01 - AWAL PERTEMUAN

22.5K 1.4K 85
                                        

01 – AWAL PERTEMUAN

Cinta memang kamu, adalah kamu yang menyingkirkan segala ragu. Kemudian tetap memilihmu.

▫️▫️▫️

SETIAP ORANG punya rasa bahagianya masing-masing. Entah kapan ia bisa mendapatkan rasa itu. Tergantung waktu, kapan dia bisa mendatangkannya. Tidak peduli seberapa besar rasa sakit yang akan dihadapi. Kalau waktu berputar menghakimi, maka semua bisa untuk terlewati. Kesederhanaan sebuah rasa memiliki banyak makna. Kapan dia akan datang menghampiri. Jangan takut untuk berjuang, tidak ada kata lelah dalam menghadapi segalanya. Karena hidup tidak hanya berporos pada satu arah. Layaknya selembar kertas putih kosong yang masih membutuhkan tinta hitam, agar terlihat bagaimana isinya bisa berguna. 

Begitu pun dengan hidup dan cinta.
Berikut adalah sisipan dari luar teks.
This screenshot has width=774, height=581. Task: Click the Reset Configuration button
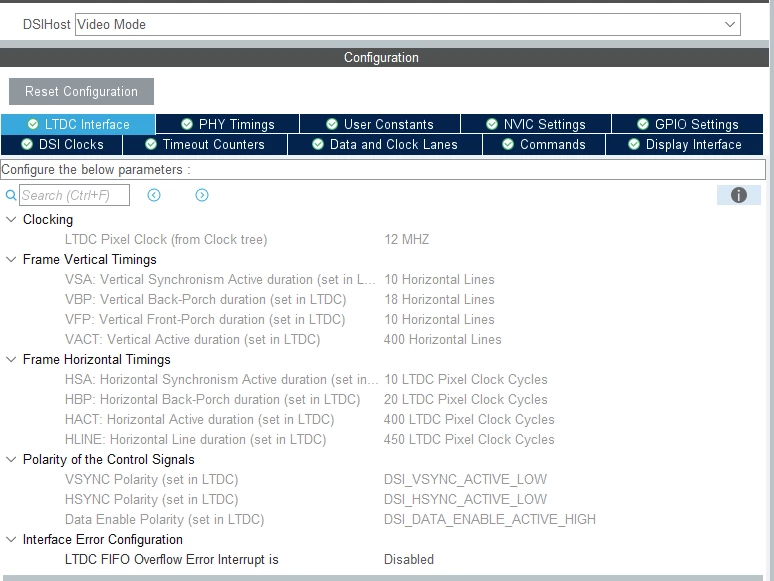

Tanpa adanya masalah, arah ke depan enggan untuk memperlihatkan sisinya.
Setelah melewati masa-masa sulit selama ini—yang selalu menghantui ia dengan segala rasa bersalah, karena selalu membuat orang-orang yang dikasihinya larut dalam kesedihan, Shanata Levi Azzura belajar banyak hal. Bahwa tidak selamanya keadaan sulit akan selalu Tuhan berikan. Akan ada kebahagiaan yang datang, jika kata menyerah itu dihilangkan. Levi selalu percaya dengan kalimat ini, jalan menuju kebahagiaan itu memang berat. Meskipun begitu, menyerah bukanlah pilihan.

Levi memperhatikan dirinya pada kaca berukuran sebadan. Rok tanpa motif berwarna maroon dan jas sebagai atasan, dengan logo kebanggaan DES International High School—menjadi pakaiannya saat ini. Ukiran senyum pun mulai tercetak dari bibir cantiknya.

Matanya memandang ke tempat tidur. Senyum Levi semakin mengembang kala melihat ada tas ransel berwarna cokelat muda—lengkap dengan buku yang sudah berjejer rapi di atasnya. Levi mengambil salah satu buku tulis yang telah terbalut dengan pembungkus khusus berwarna maroon dengan logo DES.

Dari luar terdengar bunyi ketukan pintu. “Masuk, Ma.” Levi yakin itu pasti Raina—sang mama.

“Udah siap semuanya, Sayang?” tanya Raina sembari meletakkan susu putih yang dibawanya di atas nakas.

Levi tersenyum, berjalan mengambil susu putih yang dibawa Raina. “Udah, Ma.”

Raina mulai mendekat ke arah Levi. Mengusap lembut kepala putri kesayangan satu-satunya itu. Raina menatap lekat-lekat putrinya yang saat ini sedang minum susu.

“Udah dong, Ma, lihatinnya. Vi jadi malu, nih....” tutur Levi sembari membersihkan bekas susu yang ada pada bibirnya menggunakan tisu.

“Mama masih nggak nyangka aja, kalau kamu bakal pakai seragam sekolah kayak gini.”

Levi meletakkan gelas susu yang baru diminumnya di atas nakas, lalu beralih menatap sang ibu dengan teduh. “Vi juga nggak nyangka, kalau sekarang Vi bisa sekolah formal dan pakai seragam sekolah kayak gini. Apa yang terjadi sama Vi sekarang, ini semua berkat Mama dan Papa.”

Kedua mata Raina mulai berkaca-kaca. Melihat itu dengan segera Levi mengusap lembut bawah mata Raina, sebelum air dari kedua mata sang ibu jatuh membasahi wajah. “Harusnya sekarang Mama, kan, senang. Kenapa malah jadi nangis kayak gini? Vi nggak suka lihat Mama nangis.”

Raina tersenyum kecil. “Ini tangis bahagia, Sayang.” Wanita itu mengusap bekas air matanya yang masih menggenang. “Yaudah, mending sekarang kamu berangkat sebelum terlambat. Masa di hari pertama masuk sekolah udah terlambat.”